On Sun, Aug 23, 2009 at 8:28 PM, Chris Lattner<clattner at apple.com> wrote:
>
> On Aug 23, 2009, at 5:50 PM, OvermindDL1 wrote:
>
>> On Sun, Aug 23, 2009 at 6:32 PM, Daniel Dunbar<daniel at zuster.org> wrote:
>>>
>>> This is too heavy, and we don't need the extra features, and regexec
>>> is well tested and much more standard.

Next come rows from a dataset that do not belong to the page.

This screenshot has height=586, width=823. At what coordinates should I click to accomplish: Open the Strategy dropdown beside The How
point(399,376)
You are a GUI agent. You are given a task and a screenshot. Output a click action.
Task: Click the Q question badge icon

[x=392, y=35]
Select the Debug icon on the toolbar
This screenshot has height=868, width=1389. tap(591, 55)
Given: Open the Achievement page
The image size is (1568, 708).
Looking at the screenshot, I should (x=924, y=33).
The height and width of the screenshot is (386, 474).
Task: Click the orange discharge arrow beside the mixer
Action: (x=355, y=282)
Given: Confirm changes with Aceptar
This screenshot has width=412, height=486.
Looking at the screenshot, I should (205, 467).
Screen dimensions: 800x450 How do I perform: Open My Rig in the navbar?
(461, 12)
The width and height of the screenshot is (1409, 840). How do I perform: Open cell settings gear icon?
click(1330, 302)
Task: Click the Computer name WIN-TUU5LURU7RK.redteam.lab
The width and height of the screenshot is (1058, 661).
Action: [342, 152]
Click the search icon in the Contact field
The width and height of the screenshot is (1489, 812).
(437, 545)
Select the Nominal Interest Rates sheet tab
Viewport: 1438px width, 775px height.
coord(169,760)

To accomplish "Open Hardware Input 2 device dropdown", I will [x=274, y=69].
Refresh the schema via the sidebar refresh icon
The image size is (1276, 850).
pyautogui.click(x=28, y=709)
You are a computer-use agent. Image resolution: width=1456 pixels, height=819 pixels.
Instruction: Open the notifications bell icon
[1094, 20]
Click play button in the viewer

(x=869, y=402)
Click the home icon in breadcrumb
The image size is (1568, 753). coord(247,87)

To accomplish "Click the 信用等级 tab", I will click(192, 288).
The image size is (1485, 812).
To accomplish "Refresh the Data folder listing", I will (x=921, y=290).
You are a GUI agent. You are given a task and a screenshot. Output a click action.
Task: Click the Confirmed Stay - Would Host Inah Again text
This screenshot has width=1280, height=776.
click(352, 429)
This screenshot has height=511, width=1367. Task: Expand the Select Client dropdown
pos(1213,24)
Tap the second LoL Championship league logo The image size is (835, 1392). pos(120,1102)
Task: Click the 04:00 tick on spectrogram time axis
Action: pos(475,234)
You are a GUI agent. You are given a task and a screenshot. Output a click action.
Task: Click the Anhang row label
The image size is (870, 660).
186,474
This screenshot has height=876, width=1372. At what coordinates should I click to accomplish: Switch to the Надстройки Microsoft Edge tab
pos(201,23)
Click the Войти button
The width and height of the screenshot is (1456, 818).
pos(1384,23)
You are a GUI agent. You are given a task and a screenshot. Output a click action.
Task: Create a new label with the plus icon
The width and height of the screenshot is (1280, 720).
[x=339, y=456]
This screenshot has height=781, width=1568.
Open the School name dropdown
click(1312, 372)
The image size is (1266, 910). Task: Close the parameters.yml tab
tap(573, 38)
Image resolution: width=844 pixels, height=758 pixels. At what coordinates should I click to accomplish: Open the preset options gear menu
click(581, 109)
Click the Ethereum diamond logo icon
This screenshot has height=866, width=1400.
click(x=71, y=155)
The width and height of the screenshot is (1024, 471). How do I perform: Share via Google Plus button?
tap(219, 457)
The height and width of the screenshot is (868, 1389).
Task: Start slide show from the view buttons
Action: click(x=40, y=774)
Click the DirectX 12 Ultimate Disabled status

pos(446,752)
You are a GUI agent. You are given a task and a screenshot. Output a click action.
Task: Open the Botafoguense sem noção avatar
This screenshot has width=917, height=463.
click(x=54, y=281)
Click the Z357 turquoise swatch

Unless there is an overwhelming
>>
>> 'regexec' I had never heard of, figured it was a library, turns out it
>> is a function call on *nix systems, yea, that is very much not usable
>> in any way shape or form, and is certainly not a standard if it does
>> not work on one of the major LLVM platforms (and it is still not a
>> standard in any pure form since it is not part of the C/C++ standard
>> headers).  If that is option #2, then option #2 is very unusable.
>>
>> And yes, if you must know, I program on Windows, which is why I am
>> pushing to use something that actually works everywhere instead of
>> just someone's favorite OS (I prefer BSD honestly, but Windows is what
>> the desktop world is sadly stuck on, so that is what I have to program
>> for).
>
> I think you're seriously confused about the proposal.  To put it bluntly,
> there is no way we'll use boosts regex support, sorry.
>
> The proposal is to use the unix standard regexec library interface.  The
> LLVM tree would include an imported BSD-licenced implementation from one of
> many sources.  We'd then have configury logic detect when the host OS
> already supports the regexec interfaces, and if so, don't build our imported
> copy.
>
> We'd have a simple layer on top of it to make the interface to the regex
> library less horrible than what regexec provides.
>
> Again, forget boost regex. :)

What about std::regex?  It is even now still a lot more standard then
regexec (which does not exist on my platform).  Of which Boost just
happens to have a fully standards conforming implementation (as does
dinkumware too I think...).

In comparison (since you mentioned horrible interfaces), how about
something simple like returning a float followed by a pipe followed by
an integer list separated by commas and parsing it into a
std::pair<float,vector<int> > myPair;  Also, I might be wrong on some
of the regex syntax, it has been a *long* time since I ever touched
regex inside a program (ever since I started using boost::spirit, only
use it for grep and its kin anymore), but it should get the idea
across.  I use this regex for each of the things below:
  std::string regexStr("(-?\\d+(?:\\.\\d*)?)\\|(-?\\d+)*(?:\\,(-?\\d+))");
// I hope this is correct...
  std::string testStr("3.14|1,2,3,42,128");

The "(-?\\d+(?:\\.\\d*)?)\\|(-?\\d+)*(?:\\,(-?\\d+))" does not check
that the checked integer fits inside an int, does not account for
overflow (I could set a max repeat as well, but that still means it
will be too short to fit, or could overflow) for note...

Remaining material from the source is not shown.